おまけに、二人が大学時代カレカノで、その別れた経緯も。
——すみません、島村室長。
「……休憩中申し訳ありませんが、朝比奈さん、副社長室にお茶をお願いします」
ふと声がしたため、あたしたちは顔をそちらに向けた。すると……そこに島村室長が立っているではないか。

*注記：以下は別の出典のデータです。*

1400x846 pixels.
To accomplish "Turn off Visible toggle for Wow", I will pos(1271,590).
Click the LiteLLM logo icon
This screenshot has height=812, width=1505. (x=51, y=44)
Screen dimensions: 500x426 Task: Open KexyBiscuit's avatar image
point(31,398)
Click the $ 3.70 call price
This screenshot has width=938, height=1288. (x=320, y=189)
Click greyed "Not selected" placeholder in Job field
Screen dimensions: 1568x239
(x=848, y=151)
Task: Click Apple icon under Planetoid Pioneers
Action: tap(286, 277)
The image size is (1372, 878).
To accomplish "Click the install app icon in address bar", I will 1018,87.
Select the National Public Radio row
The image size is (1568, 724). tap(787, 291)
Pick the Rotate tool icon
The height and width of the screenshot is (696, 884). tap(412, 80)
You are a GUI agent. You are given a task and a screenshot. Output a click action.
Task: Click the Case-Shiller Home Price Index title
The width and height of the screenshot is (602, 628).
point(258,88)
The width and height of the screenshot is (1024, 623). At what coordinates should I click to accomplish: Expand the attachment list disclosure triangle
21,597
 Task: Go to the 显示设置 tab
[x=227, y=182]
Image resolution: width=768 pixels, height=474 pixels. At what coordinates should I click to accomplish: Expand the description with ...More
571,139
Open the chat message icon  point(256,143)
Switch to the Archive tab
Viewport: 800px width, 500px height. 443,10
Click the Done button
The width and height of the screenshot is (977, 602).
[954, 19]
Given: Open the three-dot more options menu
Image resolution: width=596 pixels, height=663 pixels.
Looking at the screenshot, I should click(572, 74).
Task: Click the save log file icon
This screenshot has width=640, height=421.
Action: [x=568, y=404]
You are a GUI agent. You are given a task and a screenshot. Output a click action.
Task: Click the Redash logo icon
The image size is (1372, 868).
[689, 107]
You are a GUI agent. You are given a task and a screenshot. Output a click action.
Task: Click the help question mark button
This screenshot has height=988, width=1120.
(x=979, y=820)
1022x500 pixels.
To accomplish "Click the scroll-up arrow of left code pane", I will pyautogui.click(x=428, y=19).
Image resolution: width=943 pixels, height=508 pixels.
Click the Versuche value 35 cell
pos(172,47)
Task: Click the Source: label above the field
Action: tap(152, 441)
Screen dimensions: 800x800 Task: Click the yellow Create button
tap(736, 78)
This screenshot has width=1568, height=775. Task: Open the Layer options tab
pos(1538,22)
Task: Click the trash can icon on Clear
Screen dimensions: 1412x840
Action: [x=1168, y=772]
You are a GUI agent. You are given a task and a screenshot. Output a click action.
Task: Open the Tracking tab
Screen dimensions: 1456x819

——ひいいいぃっ!? ウワサをすればなんとやら、だっ!
いつもお昼休憩のときは副社長と一緒なので、油断しきっていた。あたしは完全にテンパってしまった。やっぱり、ヒミツの話はバラすものではない。
しかし、さすがは彩乃さんである。
「は…はい」
と、若干声は上擦りながらも、ランチボックスのふたを閉めて、すくっと立ち上がった。
そして、あたしたちに目配せしたあと、島村室長について秘書室を出て行った。
゜゚・*:.。. .。.:*・゜゚・*:.。. .。.:*・゜゚
「……ねぇ、七海。彩乃のこと、どう思う?」
島村室長と彩乃さんが去ったあとの空間を見ながら、誓子さんが訊いてくる。
「ど、どうって?」
あたしはおずおずと様子を伺う。
「あれは絶対になんかあったわよね?」
誓子さんが目を眇めて言う。
「えっ、島村室長とですか?」
「なんで、島村室長が出てくるのよ?」
あたしが思わず口走った言葉に、誓子が怪訝な顔をする。
「先刻、島村室長の名前を言ったとき、なんか彩乃さんの顔色が変わったから……」
誓子さんが、ああ、あれね…という顔をする。
「でも、そのあと法務部の女弁護士とのブリザード対決の話には、にこにこしてたじゃない?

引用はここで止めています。